Tien jaar geleden voerden Nederlandse gevangenissen een nieuw beloningssysteem in: alleen nog bij goed gedrag kunnen gedetineerden extra ‘vrijheden’ verdienen. Zoals meer bezoek en een ruimer trainingsaanbod. Promovendus Jan Maarten Elbers concludeert dat dit systeem nauwelijks aanzet tot gedragsverandering en zelfs averechts kan werken.
Gedetineerden hadden tot 2014 recht op vrijheden zoals relatief ruime bezoekregelingen en toegang tot rehabilitatiecursussen. Dat zijn bijvoorbeeld trainingen om agressie te reguleren of cursussen om de arbeidsmarktkansen te vergroten. Maar die opties veranderden in 2014 door de invoering van een nieuw beloningssysteem. Bij goed gedrag kunnen gevangenen toegang verdienen tot het Plusprogramma, met ‘beloningen’ als meer zelfstandigheid in het volgen van een opleiding, deelname aan trainingen over werk en schulden en meer bezoekmogelijkheden. Bij ongewenst gedrag blijven gedetineerden achter in het Basisprogramma met alleen de minimale wettelijk verplichte activiteiten zoals beperkt sporten.

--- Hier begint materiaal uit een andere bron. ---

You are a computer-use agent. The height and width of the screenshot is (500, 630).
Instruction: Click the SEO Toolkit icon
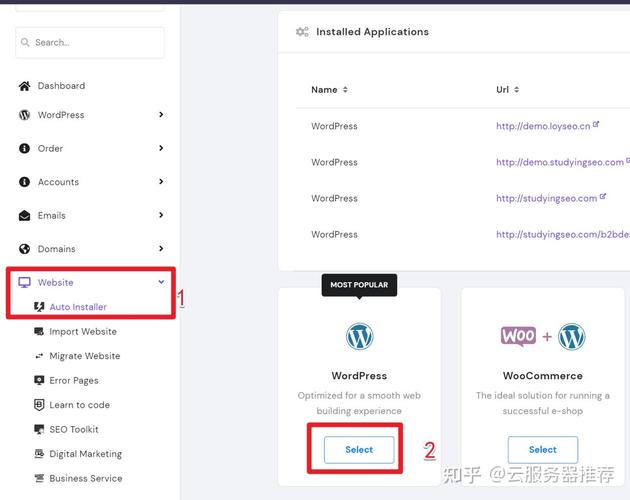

Ruim duizend gedetineerden werkten mee aan het onderzoek
Dit ingrijpende beloningsysteem was sinds de introductie nog niet grondig geëvalueerd. Daarom onderzocht Elbers in samenwerking met de Dienst Justitiële Inrichtingen de theoretische aannames en effectiviteit in de praktijk. Ruim duizend gedetineerden uit acht gevangenissen werkten mee aan het onderzoek. ‘Dit systeem is gebaseerd op de aanname dat mogelijke beloningen aanzetten tot het naleven van de regels’, legt Elbers uit. ‘In theorie kan dat misschien werken, maar wel onder strikte voorwaarden en daar wordt nu niet aan voldaan. Mijn onderzoek laat zien dat gedetineerde personen zich vooral aan de regels houden omdat zij dat intrinsiek waardevol vinden, niet om extra activiteiten te verdienen.’